Liver fibrosis associated with adipose tissue and liver inflammation in an obesity model.

Introduction: Obesity, the main risk factor for type 2 diabetes mellitus (T2DM), affects the secretion of various hormones that lead to change in metabolism. Visceral adipose tissue accumulation may contribute to Non-alcoholic Fatty Liver Disease (NAFLD) and induce liver injury. This study was aimed to investigate the association between adipose tissue inflammation and liver fibrosis.

Materials And Methods: Wistar male rats (3 months old, 160- 230 grams) were divided into 4 groups that consisted of six rats in each group. The obesity model was induced through the administration of high-fat diet for a month (OB1), two months (OB2), and four months (OB4). Standard chow was provided for the control group for four months.
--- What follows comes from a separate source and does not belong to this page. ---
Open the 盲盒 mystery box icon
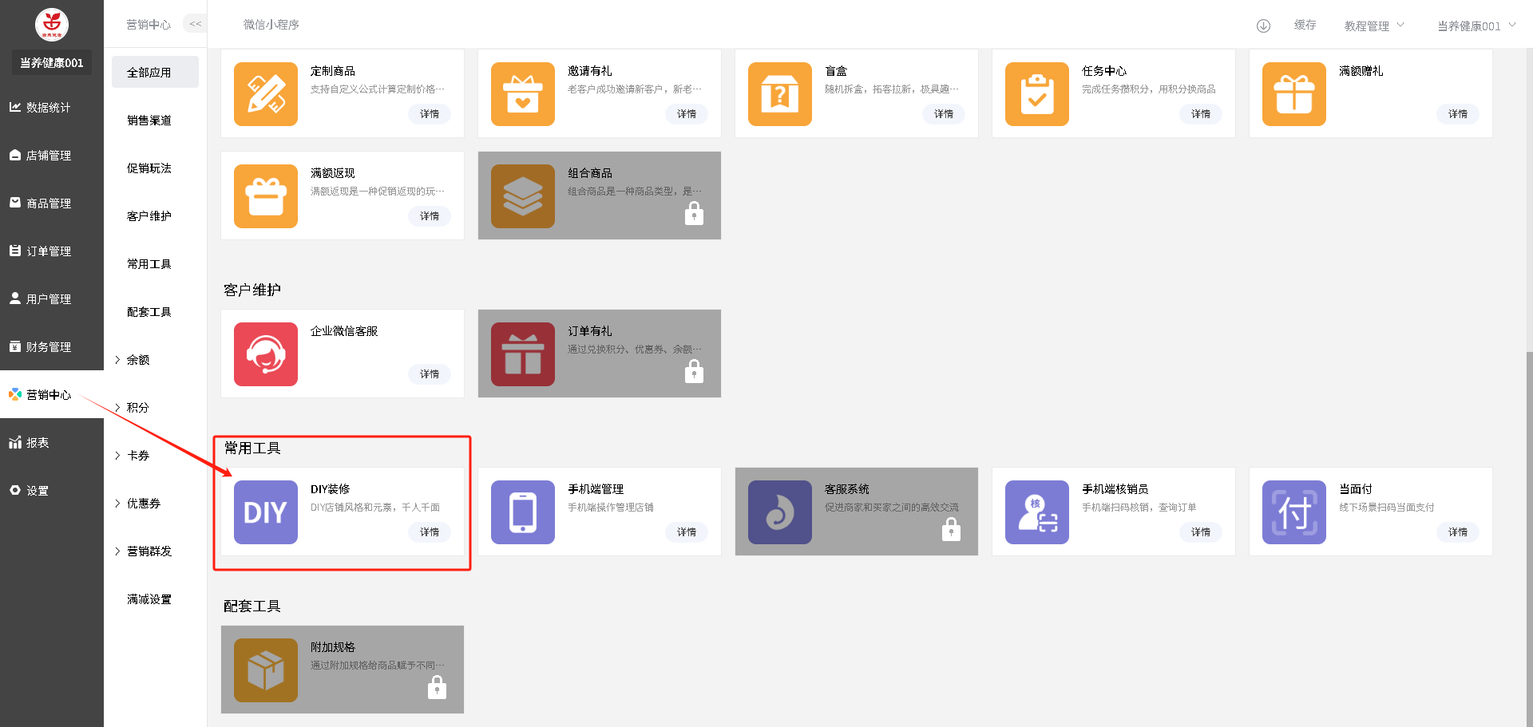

After the specified date the rats were euthanized and the liver and retroperitoneal white adipose tissue (RWAT) were harvested. We performed RT-PCR to assess the mRNA expressions involved in proinflammatory mediators, fibrosis and antifibrosis signaling. Sirius red staining was performed to assess liver fibrosis. Data were analyzed with SPSS 23 for Windows with significance set as p<0.05.
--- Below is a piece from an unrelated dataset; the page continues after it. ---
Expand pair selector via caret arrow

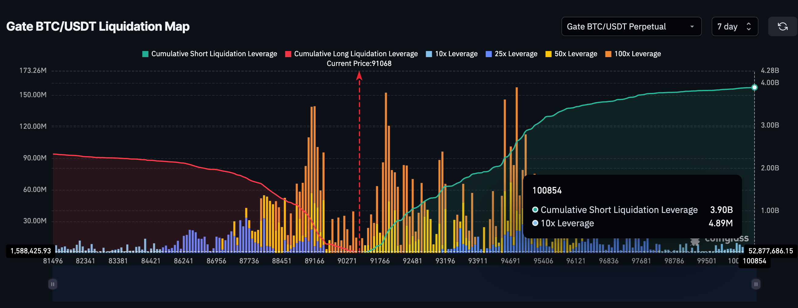pos(692,27)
Results: Obesity-induced high-fat diet stimulated an increase of body mass index (BMI) in the OB groups (p<0.05) compared to the control group. Increased BMI was followed by upregulation of proinflammatory mediators (MCP-1, CD68, TLR4, and NFκB) of the RWAT and liver in the obese groups (p<0.05), which promoted hepatic fibrosis in triad portal areas and upregulation of TGFβ (p<0.05) mRNA expression as well as downregulation of HGF and c-Met (p<0.05). In addition, hepatic ppET1 and EDNRB mRNA level expressions (p<0.05) were obviously upregulated in the obese groups followed by downregulation of eNOS (p<0.05) mRNA expressions.

Conclusion: Obesity enhanced inflammation in RWAT and was associated with inflammation and fibrosis of liver.